ABOUT THIS TASK>
Each entry needs to be duplicated exactly.

AVAILABLE DATA>
↓↓↓

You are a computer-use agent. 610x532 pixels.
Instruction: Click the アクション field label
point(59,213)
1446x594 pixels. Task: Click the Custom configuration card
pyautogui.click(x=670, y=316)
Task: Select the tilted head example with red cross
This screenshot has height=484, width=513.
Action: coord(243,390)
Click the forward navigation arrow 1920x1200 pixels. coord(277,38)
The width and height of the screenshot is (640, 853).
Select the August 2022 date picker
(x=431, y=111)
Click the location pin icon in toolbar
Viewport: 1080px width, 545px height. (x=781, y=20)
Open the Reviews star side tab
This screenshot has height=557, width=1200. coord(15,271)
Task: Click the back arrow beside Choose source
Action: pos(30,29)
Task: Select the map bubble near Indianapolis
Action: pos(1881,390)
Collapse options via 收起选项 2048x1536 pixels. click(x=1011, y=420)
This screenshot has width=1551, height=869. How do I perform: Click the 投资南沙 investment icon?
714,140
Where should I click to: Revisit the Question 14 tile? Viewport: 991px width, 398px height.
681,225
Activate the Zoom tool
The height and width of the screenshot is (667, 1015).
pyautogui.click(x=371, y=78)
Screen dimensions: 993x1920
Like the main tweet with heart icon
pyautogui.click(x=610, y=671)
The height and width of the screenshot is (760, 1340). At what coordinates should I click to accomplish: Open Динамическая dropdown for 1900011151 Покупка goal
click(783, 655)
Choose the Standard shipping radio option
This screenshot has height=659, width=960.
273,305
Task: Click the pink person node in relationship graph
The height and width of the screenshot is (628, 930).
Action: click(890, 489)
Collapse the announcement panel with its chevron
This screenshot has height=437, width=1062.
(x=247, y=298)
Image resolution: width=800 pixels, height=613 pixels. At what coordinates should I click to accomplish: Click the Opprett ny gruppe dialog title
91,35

↑↑↑

RESULT FOR THIS EXERCISE>
You are a computer-use agent. 610x532 pixels.
Instruction: Click the アクション field label
point(59,213)
1446x594 pixels. Task: Click the Custom configuration card
pyautogui.click(x=670, y=316)
Task: Select the tilted head example with red cross
This screenshot has height=484, width=513.
Action: coord(243,390)
Click the forward navigation arrow 1920x1200 pixels. coord(277,38)
The width and height of the screenshot is (640, 853).
Select the August 2022 date picker
(x=431, y=111)
Click the location pin icon in toolbar
Viewport: 1080px width, 545px height. (x=781, y=20)
Open the Reviews star side tab
This screenshot has height=557, width=1200. coord(15,271)
Task: Click the back arrow beside Choose source
Action: pos(30,29)
Task: Select the map bubble near Indianapolis
Action: pos(1881,390)
Collapse options via 收起选项 2048x1536 pixels. click(x=1011, y=420)
This screenshot has width=1551, height=869. How do I perform: Click the 投资南沙 investment icon?
714,140
Where should I click to: Revisit the Question 14 tile? Viewport: 991px width, 398px height.
681,225
Activate the Zoom tool
The height and width of the screenshot is (667, 1015).
pyautogui.click(x=371, y=78)
Screen dimensions: 993x1920
Like the main tweet with heart icon
pyautogui.click(x=610, y=671)
The height and width of the screenshot is (760, 1340). At what coordinates should I click to accomplish: Open Динамическая dropdown for 1900011151 Покупка goal
click(783, 655)
Choose the Standard shipping radio option
This screenshot has height=659, width=960.
273,305
Task: Click the pink person node in relationship graph
The height and width of the screenshot is (628, 930).
Action: click(890, 489)
Collapse the announcement panel with its chevron
This screenshot has height=437, width=1062.
(x=247, y=298)
Image resolution: width=800 pixels, height=613 pixels. At what coordinates should I click to accomplish: Click the Opprett ny gruppe dialog title
91,35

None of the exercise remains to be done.